### WORK TO BE COMPLETED
Reproduce all the entries precisely.

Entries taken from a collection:
—————
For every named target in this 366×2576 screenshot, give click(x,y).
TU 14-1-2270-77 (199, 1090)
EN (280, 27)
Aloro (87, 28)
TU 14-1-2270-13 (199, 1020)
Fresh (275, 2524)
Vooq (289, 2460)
—————
### RESPONSE AREA
For every named target in this 366×2576 screenshot, give click(x,y).
TU 14-1-2270-77 (199, 1090)
EN (280, 27)
Aloro (87, 28)
TU 14-1-2270-13 (199, 1020)
Fresh (275, 2524)
Vooq (289, 2460)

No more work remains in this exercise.